*** Opening of AVAILABLE DATA ***

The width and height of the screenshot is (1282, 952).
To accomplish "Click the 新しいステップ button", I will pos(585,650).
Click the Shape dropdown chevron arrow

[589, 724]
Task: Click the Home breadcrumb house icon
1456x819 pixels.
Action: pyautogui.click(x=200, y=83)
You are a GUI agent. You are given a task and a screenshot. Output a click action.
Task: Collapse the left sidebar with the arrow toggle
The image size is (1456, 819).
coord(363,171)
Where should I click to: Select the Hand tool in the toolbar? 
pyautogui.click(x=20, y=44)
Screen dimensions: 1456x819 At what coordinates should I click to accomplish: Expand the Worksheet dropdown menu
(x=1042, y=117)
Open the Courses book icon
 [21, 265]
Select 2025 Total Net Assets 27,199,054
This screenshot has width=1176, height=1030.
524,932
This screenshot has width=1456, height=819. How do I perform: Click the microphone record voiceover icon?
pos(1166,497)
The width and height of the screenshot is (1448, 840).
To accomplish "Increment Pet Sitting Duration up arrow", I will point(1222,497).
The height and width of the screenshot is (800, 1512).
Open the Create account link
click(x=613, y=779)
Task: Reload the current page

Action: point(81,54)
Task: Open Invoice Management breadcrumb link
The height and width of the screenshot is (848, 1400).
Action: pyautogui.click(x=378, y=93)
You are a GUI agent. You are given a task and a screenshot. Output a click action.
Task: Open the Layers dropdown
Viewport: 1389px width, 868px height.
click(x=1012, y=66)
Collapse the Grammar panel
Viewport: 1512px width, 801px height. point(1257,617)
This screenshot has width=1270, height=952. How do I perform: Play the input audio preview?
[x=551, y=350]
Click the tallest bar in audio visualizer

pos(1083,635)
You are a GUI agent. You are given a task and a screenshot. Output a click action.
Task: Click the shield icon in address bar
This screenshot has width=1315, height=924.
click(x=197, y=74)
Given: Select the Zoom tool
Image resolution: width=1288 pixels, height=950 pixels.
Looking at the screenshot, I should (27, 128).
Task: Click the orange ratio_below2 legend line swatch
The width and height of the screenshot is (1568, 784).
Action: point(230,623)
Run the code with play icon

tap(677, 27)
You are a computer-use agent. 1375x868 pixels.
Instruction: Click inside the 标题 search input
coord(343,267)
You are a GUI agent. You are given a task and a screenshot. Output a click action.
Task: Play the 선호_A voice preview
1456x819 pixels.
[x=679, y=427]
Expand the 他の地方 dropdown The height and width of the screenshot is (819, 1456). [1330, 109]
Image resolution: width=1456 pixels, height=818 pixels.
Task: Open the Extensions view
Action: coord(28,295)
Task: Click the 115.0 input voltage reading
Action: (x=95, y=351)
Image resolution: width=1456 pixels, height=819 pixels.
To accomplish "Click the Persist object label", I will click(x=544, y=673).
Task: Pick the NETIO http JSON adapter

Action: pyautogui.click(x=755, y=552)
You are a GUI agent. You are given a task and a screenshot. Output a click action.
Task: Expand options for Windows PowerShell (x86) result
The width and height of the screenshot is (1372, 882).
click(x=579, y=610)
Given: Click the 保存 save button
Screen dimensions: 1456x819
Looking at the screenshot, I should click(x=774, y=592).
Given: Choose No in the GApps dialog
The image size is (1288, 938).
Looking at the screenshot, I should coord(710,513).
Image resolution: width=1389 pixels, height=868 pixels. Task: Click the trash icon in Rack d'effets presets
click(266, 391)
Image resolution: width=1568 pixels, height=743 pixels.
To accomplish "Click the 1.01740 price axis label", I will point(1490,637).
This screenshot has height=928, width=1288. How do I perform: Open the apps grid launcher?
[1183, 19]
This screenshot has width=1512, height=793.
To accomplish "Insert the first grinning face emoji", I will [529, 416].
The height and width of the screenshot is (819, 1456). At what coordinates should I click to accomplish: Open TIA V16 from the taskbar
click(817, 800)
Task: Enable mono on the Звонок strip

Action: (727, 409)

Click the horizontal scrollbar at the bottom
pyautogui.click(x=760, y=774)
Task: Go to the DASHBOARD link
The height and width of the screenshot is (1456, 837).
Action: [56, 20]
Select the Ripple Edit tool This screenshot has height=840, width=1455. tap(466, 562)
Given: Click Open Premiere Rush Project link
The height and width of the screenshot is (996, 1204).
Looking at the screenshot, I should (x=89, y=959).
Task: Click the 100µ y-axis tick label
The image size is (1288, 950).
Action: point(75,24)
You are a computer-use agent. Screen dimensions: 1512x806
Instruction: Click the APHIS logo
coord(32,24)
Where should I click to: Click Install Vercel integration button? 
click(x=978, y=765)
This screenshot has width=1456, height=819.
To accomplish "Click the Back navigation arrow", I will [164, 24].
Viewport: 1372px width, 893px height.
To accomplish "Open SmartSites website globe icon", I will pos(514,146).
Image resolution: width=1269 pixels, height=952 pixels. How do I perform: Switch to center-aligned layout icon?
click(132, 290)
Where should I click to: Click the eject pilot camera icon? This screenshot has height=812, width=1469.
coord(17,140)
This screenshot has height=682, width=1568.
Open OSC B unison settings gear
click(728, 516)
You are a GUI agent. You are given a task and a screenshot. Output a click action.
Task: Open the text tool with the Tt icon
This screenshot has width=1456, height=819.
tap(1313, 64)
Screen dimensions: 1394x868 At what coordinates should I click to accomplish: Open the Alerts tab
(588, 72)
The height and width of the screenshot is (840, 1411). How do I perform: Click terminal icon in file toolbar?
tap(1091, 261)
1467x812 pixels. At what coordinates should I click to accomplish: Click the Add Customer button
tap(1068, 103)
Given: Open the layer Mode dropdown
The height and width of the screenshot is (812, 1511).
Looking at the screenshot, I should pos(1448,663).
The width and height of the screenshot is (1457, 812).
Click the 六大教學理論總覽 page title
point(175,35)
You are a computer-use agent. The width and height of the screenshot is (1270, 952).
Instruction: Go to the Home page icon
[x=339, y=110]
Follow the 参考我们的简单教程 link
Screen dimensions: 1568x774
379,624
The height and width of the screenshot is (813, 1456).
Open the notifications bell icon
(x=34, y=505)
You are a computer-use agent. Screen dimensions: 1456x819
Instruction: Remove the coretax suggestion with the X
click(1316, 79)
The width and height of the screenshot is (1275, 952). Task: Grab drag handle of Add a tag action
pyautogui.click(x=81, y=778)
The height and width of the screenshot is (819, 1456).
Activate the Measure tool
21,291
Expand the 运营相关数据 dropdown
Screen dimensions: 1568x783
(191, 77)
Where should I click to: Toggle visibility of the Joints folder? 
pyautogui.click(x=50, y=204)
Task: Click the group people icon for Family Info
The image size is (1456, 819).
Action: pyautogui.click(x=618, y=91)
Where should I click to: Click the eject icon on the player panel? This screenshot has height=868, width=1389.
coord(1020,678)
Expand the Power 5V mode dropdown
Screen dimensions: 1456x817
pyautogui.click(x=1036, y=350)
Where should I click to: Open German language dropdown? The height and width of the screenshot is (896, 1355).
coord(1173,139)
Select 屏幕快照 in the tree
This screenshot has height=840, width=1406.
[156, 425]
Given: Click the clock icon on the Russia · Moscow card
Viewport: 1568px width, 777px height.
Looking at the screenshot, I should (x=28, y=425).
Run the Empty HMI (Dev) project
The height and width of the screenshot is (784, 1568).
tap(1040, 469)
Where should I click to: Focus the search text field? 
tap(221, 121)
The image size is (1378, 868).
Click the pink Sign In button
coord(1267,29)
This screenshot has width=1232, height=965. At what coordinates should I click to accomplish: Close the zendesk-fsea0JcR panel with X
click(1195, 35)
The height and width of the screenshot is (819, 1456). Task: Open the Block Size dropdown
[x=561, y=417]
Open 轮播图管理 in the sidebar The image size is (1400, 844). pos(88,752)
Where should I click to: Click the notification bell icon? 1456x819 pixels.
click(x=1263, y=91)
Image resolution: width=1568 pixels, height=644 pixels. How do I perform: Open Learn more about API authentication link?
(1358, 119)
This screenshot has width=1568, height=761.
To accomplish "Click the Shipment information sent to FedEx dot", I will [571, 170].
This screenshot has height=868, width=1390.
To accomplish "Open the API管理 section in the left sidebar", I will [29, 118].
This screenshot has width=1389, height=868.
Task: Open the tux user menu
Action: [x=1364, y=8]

*** Close of AVAILABLE DATA ***

• **EXERCISE AIM**:
Check each line of the data above for the string "axis" and report only how many lines have it.

• **ANSWER**:
2